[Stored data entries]
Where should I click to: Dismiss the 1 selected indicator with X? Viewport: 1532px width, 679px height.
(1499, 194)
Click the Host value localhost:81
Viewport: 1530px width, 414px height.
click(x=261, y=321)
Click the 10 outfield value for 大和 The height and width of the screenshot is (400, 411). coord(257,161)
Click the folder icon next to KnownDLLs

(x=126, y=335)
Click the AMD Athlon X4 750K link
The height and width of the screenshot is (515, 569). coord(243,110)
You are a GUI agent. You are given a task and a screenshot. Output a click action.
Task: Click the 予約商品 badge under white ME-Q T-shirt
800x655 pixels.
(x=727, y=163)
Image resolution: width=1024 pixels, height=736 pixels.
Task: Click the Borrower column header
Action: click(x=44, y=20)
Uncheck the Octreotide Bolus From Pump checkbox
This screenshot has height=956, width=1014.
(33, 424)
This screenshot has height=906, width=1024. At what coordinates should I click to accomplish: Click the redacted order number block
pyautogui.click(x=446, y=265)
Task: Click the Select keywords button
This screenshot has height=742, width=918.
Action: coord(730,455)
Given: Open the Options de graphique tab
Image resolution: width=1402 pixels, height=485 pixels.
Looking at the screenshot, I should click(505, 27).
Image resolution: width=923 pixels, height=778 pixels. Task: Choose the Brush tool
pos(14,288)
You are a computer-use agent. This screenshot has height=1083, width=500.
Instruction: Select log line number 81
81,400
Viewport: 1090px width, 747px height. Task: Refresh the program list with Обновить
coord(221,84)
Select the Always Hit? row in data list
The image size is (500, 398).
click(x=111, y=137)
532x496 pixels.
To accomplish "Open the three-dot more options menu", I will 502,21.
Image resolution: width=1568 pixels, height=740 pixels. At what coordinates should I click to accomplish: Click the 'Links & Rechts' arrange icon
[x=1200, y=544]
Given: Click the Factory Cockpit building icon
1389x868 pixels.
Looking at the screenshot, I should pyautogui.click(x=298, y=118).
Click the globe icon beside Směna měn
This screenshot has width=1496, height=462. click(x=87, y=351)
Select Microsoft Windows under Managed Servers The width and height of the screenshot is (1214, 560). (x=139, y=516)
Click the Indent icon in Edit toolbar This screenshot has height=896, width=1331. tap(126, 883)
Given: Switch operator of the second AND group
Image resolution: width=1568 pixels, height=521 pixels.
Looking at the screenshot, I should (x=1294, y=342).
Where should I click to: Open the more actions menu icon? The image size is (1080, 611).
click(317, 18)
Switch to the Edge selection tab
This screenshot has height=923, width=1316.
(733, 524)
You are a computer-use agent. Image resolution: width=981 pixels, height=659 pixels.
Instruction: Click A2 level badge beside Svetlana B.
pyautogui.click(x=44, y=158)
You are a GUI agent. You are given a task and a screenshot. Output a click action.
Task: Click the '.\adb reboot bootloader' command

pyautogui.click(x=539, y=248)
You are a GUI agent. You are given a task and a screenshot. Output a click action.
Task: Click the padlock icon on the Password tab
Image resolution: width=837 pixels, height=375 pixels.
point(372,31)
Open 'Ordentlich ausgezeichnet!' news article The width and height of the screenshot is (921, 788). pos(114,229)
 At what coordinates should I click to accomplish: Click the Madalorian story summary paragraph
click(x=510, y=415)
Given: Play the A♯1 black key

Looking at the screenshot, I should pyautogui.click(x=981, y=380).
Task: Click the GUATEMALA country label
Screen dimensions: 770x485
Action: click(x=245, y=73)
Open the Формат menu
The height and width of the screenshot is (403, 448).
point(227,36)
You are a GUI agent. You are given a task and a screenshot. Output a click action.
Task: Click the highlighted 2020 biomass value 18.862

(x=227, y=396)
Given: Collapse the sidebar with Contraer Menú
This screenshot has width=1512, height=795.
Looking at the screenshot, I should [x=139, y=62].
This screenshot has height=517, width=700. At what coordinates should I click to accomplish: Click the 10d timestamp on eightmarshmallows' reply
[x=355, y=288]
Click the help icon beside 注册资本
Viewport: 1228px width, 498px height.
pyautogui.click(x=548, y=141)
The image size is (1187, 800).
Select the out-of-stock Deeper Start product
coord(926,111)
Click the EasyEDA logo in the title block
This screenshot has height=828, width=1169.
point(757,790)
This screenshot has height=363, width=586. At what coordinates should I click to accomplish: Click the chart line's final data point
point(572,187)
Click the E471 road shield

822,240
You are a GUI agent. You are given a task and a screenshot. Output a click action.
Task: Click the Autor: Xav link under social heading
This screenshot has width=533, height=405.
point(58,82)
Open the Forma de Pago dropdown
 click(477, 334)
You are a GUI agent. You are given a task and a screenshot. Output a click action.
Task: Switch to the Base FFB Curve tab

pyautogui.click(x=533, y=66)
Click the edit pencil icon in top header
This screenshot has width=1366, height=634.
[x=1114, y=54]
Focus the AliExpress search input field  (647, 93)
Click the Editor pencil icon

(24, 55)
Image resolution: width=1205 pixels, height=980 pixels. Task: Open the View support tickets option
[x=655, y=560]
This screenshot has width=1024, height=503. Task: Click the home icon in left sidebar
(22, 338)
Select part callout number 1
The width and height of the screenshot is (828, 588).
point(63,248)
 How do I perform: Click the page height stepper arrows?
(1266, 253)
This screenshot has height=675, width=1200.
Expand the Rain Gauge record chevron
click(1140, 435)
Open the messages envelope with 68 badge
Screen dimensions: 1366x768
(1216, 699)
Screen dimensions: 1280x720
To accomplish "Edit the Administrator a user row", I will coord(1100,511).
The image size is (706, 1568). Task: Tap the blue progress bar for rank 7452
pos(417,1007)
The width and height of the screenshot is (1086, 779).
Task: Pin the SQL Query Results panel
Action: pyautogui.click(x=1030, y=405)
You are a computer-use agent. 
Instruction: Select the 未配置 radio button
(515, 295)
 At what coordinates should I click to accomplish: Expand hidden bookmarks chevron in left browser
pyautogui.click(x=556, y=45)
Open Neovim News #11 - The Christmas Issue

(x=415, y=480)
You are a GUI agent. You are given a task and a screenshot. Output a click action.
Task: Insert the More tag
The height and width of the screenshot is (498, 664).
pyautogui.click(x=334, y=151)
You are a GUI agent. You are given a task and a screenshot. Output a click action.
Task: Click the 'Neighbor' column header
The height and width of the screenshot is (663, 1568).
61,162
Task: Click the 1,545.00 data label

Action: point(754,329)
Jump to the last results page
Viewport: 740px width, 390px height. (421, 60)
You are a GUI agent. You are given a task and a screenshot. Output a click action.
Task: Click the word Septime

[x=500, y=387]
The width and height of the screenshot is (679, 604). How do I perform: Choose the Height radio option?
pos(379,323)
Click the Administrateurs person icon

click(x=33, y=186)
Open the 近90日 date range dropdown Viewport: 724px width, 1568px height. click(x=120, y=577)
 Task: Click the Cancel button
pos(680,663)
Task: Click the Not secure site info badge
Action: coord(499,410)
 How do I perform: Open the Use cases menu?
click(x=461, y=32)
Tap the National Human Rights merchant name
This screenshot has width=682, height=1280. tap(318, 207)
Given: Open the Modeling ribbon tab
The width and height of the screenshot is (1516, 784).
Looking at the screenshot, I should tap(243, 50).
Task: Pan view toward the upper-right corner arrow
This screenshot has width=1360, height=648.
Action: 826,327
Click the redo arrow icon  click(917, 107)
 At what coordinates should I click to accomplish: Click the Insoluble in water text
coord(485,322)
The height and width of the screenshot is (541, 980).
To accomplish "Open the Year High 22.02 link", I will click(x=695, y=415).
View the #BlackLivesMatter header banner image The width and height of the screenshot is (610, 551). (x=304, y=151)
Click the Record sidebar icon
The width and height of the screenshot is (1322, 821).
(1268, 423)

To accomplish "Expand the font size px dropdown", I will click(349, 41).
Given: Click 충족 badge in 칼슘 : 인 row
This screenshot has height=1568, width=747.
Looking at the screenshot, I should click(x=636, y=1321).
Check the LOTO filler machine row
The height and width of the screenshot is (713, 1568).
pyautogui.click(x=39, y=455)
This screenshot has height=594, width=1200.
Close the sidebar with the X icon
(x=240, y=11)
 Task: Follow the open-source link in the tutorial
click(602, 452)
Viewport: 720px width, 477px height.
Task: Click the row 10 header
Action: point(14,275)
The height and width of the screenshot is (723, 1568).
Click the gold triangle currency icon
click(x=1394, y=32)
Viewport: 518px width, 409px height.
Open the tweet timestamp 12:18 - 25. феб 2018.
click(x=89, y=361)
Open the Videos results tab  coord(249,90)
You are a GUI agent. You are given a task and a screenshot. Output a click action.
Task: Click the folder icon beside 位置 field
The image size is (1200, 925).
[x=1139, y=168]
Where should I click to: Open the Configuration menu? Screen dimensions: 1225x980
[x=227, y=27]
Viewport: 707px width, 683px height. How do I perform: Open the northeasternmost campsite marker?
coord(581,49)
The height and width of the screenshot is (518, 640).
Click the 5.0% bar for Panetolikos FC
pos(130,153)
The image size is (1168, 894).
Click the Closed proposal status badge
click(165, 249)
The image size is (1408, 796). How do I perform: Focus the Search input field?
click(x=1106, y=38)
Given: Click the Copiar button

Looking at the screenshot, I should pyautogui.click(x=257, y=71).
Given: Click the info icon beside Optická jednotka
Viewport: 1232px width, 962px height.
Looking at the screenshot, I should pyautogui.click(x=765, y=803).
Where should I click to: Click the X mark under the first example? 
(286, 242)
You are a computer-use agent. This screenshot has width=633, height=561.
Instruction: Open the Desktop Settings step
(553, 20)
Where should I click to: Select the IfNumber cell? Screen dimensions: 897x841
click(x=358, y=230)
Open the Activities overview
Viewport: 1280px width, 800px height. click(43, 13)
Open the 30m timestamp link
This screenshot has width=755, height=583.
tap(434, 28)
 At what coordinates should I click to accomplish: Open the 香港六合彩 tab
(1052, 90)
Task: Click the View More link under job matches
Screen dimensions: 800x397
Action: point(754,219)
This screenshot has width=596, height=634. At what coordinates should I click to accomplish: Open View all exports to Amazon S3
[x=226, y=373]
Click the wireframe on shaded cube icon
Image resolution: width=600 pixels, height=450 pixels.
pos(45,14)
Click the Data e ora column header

> WORK REQUEST:
Give the lines again, exactly as they stand, from the beginning of the data through the line with "Click the 10 outfield".

> WRITTEN ANSWER:
Where should I click to: Dismiss the 1 selected indicator with X? Viewport: 1532px width, 679px height.
(1499, 194)
Click the Host value localhost:81
Viewport: 1530px width, 414px height.
click(x=261, y=321)
Click the 10 outfield value for 大和 The height and width of the screenshot is (400, 411). coord(257,161)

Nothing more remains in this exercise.